Records drawn from a dataset
╭──

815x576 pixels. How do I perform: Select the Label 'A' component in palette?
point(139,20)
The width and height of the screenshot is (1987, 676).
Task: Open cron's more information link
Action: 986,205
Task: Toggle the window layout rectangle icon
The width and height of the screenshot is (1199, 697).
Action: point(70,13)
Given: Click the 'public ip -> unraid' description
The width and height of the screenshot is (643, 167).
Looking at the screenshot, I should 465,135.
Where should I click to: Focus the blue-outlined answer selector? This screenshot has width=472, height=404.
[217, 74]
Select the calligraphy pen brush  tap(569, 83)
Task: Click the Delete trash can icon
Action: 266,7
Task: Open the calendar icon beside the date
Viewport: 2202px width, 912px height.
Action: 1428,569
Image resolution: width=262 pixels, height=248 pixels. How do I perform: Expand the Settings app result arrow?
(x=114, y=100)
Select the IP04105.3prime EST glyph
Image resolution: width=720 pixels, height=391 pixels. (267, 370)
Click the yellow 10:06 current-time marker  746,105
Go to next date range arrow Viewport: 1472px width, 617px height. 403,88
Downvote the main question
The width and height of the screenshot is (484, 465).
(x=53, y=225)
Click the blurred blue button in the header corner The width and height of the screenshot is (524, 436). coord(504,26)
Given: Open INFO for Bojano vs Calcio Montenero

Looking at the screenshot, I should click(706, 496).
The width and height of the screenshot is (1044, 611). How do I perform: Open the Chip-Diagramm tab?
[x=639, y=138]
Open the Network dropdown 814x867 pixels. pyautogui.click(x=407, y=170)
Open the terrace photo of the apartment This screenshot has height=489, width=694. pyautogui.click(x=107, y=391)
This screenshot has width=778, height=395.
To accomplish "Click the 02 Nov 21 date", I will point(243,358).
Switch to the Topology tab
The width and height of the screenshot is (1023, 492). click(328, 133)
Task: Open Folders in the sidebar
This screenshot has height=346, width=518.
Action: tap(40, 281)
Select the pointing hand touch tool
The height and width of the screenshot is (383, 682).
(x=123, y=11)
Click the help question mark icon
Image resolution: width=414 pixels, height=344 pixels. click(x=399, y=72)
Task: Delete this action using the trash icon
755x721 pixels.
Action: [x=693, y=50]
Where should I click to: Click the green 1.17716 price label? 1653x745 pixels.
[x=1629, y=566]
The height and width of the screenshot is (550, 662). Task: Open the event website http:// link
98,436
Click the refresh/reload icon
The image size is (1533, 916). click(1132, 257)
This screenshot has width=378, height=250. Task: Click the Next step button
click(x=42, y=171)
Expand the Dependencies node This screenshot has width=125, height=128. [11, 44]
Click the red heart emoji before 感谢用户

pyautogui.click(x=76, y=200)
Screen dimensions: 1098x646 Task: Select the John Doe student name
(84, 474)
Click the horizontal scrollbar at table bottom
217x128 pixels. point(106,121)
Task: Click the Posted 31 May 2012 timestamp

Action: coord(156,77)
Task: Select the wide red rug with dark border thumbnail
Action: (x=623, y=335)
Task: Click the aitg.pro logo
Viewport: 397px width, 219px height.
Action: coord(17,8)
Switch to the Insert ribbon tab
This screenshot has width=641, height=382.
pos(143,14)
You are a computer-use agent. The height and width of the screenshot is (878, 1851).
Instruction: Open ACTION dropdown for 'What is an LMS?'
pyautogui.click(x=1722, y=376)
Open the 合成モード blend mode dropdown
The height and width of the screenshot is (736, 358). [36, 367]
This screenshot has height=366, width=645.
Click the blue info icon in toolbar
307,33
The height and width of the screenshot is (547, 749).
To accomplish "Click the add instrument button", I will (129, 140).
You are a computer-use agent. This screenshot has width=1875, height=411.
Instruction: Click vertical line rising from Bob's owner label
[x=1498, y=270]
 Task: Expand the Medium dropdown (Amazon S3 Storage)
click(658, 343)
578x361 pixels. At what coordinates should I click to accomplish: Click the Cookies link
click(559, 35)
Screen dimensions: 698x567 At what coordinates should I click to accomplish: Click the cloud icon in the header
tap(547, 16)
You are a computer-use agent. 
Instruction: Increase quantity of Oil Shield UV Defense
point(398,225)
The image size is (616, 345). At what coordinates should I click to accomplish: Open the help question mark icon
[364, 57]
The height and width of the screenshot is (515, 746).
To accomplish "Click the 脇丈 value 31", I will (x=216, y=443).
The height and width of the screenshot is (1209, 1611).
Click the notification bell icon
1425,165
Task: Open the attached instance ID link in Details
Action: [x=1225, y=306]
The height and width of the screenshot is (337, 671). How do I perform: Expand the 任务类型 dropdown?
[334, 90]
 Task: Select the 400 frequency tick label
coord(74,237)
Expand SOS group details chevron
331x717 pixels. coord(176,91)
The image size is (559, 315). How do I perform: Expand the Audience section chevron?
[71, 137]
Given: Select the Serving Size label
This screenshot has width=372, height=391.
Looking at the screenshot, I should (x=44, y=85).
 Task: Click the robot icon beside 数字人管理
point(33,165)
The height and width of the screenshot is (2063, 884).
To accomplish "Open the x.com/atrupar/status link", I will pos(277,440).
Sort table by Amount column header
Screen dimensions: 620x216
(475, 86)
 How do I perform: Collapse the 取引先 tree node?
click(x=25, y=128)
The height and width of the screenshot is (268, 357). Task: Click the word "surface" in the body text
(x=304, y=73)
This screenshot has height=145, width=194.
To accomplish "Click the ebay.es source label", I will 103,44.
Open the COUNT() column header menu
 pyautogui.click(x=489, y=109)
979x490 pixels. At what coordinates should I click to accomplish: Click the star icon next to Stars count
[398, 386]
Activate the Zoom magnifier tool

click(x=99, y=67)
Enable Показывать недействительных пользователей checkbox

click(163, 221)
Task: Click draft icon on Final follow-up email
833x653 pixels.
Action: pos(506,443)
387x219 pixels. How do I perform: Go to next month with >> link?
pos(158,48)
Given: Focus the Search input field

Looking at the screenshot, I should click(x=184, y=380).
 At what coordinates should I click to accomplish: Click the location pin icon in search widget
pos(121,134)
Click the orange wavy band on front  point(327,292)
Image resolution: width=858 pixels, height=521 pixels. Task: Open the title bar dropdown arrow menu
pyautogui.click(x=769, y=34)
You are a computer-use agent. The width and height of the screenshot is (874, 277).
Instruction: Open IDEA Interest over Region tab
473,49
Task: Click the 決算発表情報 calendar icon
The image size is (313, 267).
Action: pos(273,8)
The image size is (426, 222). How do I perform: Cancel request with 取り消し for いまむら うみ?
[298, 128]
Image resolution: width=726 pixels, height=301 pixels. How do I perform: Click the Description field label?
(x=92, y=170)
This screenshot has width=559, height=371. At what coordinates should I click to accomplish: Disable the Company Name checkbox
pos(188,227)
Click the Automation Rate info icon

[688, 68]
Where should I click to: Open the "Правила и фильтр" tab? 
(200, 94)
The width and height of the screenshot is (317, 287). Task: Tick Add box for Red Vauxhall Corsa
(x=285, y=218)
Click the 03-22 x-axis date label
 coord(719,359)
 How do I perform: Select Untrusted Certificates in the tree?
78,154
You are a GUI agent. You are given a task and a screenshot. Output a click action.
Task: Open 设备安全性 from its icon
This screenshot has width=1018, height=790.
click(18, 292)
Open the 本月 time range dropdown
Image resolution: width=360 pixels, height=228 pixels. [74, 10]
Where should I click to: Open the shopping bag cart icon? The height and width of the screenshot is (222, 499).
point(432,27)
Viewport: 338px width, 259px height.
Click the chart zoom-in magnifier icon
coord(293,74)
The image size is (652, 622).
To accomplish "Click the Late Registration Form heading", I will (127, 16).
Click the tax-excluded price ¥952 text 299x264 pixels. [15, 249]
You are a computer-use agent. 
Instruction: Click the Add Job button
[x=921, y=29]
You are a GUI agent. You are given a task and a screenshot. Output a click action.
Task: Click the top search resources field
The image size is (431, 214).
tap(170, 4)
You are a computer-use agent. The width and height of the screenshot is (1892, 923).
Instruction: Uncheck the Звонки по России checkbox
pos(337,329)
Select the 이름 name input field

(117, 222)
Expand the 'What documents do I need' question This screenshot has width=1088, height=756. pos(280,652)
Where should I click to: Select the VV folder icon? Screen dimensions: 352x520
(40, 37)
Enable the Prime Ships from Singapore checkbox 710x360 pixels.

╰──

▸ **What is expected**: For the lines above, output exactly those from the line containing "Instruction: Uncheck the" through the line containing "Expand the 'What", and skip the others.

▸ **Task output**:
Instruction: Uncheck the Звонки по России checkbox
pos(337,329)
Select the 이름 name input field

(117, 222)
Expand the 'What documents do I need' question This screenshot has width=1088, height=756. pos(280,652)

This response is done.